I think the Creator reminds us of the existence of grace whenever we walk into nature and see the wild and wondrous colors assigned to flowers, fish, and fowl...and the almost infinite variety in the shape of leaves and insects.  It's as if the message is shouted: "Look! Look at this incredible world I have bequeathed you. Rejoice and be glad!"

All we must do is open our eyes so we can see. So we can see the many gifts of Grace that come our way every single day.

Monday, April 26, 2010

A Bicycling Metaphor for Your Next Challenge

The cyclist next to me faltered. “I can’t go any farther,” she gasped.A 30-mph headwind and 94-degree temperatures had turned our 76-mile hilly ride into the ride from hell.

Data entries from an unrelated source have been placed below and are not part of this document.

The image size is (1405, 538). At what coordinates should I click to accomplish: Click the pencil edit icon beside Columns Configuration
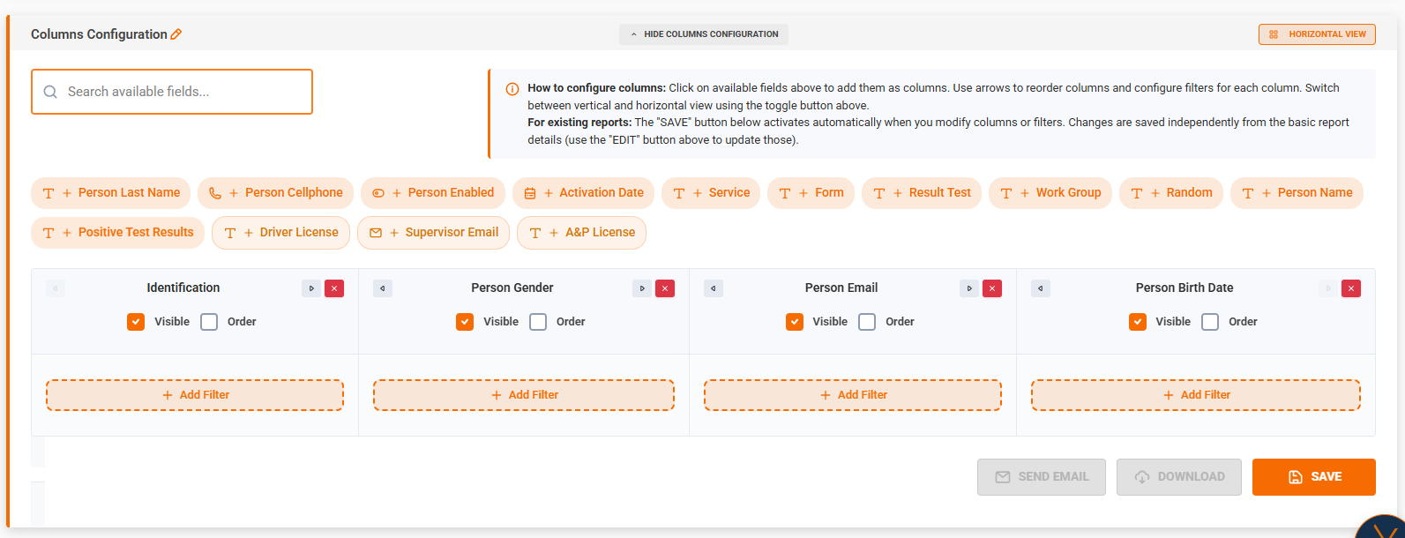tap(176, 34)

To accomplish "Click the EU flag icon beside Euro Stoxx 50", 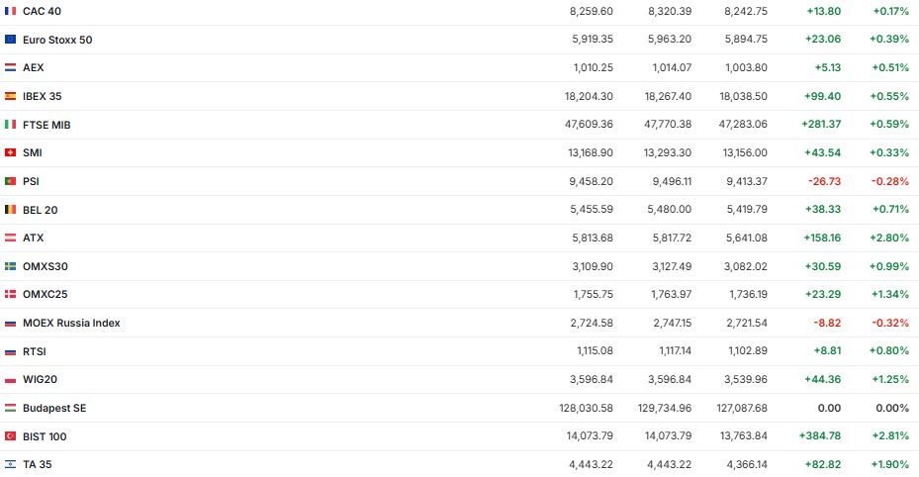I will point(10,40).
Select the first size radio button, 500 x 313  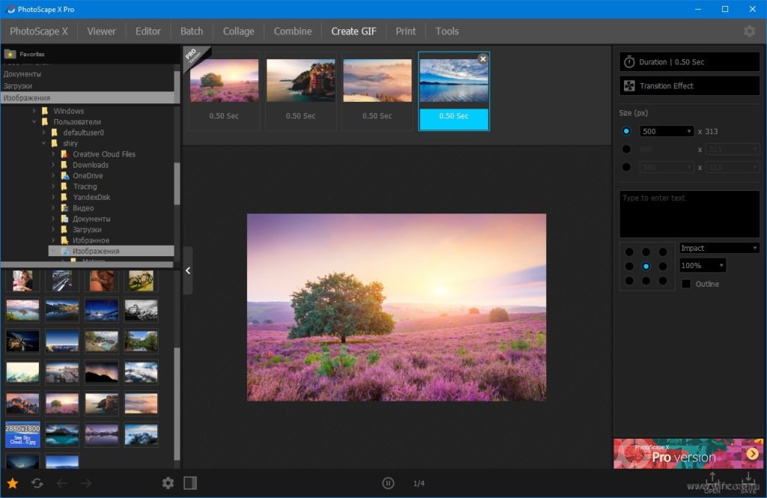[626, 131]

It was the fourth day of RAGBRAI, the annual 500-mile bicycle ride across Iowa, which attracts nearly 10,000 bicyclists from around the world in July. It still surprised me to be there. But the break-up of my 20-year-marriage had surprised me too.

Divorce is so common these days that it’s easy to forget how devastating it feels to go through one. To cheer me up, a friend had encouraged me to join a cycling group that met every Saturday.

I found two-dozen cyclists hunched over skinny-tired road bikes, wearing black spandex bike shorts and helmets with miniature mirrors attached. Their shoes clipped onto their pedals. Whoa, I thought, these are serious cyclists. Sure enough, the leader said they planned to ride 40 miles that day.

I had to quit after ten.

But I liked bicycling. So I bought a used road bike and showed up the next Saturday. My bicycle buddies became a supportive community, and bicycling, with its physical demands, helped me cope with the pain of divorce.  But could I manage a 7-day, 500-mile ride across Iowa?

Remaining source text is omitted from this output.